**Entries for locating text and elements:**
** BEGIN **

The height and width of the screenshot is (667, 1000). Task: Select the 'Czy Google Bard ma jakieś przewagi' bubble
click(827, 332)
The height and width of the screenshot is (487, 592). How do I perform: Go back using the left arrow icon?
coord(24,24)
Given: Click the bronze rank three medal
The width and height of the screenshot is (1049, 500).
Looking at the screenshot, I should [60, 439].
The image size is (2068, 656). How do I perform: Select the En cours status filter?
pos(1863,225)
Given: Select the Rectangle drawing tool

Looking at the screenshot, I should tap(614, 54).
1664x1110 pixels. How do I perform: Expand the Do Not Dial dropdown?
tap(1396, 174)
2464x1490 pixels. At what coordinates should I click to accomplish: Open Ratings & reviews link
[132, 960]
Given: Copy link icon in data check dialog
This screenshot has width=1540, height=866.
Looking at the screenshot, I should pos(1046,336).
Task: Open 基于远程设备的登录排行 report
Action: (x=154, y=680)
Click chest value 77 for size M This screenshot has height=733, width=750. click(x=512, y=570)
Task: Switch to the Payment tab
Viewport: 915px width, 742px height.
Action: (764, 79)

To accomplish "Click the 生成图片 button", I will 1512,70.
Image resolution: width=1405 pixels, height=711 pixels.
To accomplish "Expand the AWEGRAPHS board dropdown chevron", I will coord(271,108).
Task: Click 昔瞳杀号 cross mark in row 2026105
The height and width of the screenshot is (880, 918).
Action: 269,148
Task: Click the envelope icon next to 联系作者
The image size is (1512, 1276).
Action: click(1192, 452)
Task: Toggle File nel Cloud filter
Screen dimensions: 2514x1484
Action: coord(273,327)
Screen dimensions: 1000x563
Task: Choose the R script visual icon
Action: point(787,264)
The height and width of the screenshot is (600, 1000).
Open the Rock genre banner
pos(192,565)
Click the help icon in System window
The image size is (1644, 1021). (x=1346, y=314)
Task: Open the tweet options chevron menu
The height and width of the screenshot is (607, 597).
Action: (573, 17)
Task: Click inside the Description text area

** END **

Rewrite every line of the data above as a numbered list, omitting any blank lines.

**Result of this task:**
1. The height and width of the screenshot is (667, 1000). Task: Select the 'Czy Google Bard ma jakieś przewagi' bubble
2. click(827, 332)
3. The height and width of the screenshot is (487, 592). How do I perform: Go back using the left arrow icon?
4. coord(24,24)
5. Given: Click the bronze rank three medal
6. The width and height of the screenshot is (1049, 500).
7. Looking at the screenshot, I should [60, 439].
8. The image size is (2068, 656). How do I perform: Select the En cours status filter?
9. pos(1863,225)
10. Given: Select the Rectangle drawing tool
11. Looking at the screenshot, I should tap(614, 54).
12. 1664x1110 pixels. How do I perform: Expand the Do Not Dial dropdown?
13. tap(1396, 174)
14. 2464x1490 pixels. At what coordinates should I click to accomplish: Open Ratings & reviews link
15. [132, 960]
16. Given: Copy link icon in data check dialog
17. This screenshot has width=1540, height=866.
18. Looking at the screenshot, I should pos(1046,336).
19. Task: Open 基于远程设备的登录排行 report
20. Action: (x=154, y=680)
21. Click chest value 77 for size M This screenshot has height=733, width=750. click(x=512, y=570)
22. Task: Switch to the Payment tab
23. Viewport: 915px width, 742px height.
24. Action: (764, 79)
25. To accomplish "Click the 生成图片 button", I will 1512,70.
26. Image resolution: width=1405 pixels, height=711 pixels.
27. To accomplish "Expand the AWEGRAPHS board dropdown chevron", I will coord(271,108).
28. Task: Click 昔瞳杀号 cross mark in row 2026105
29. The height and width of the screenshot is (880, 918).
30. Action: 269,148
31. Task: Click the envelope icon next to 联系作者
32. The image size is (1512, 1276).
33. Action: click(1192, 452)
34. Task: Toggle File nel Cloud filter
35. Screen dimensions: 2514x1484
36. Action: coord(273,327)
37. Screen dimensions: 1000x563
38. Task: Choose the R script visual icon
39. Action: point(787,264)
40. The height and width of the screenshot is (600, 1000).
41. Open the Rock genre banner
42. pos(192,565)
43. Click the help icon in System window
44. The image size is (1644, 1021). (x=1346, y=314)
45. Task: Open the tweet options chevron menu
46. The height and width of the screenshot is (607, 597).
47. Action: (573, 17)
48. Task: Click inside the Description text area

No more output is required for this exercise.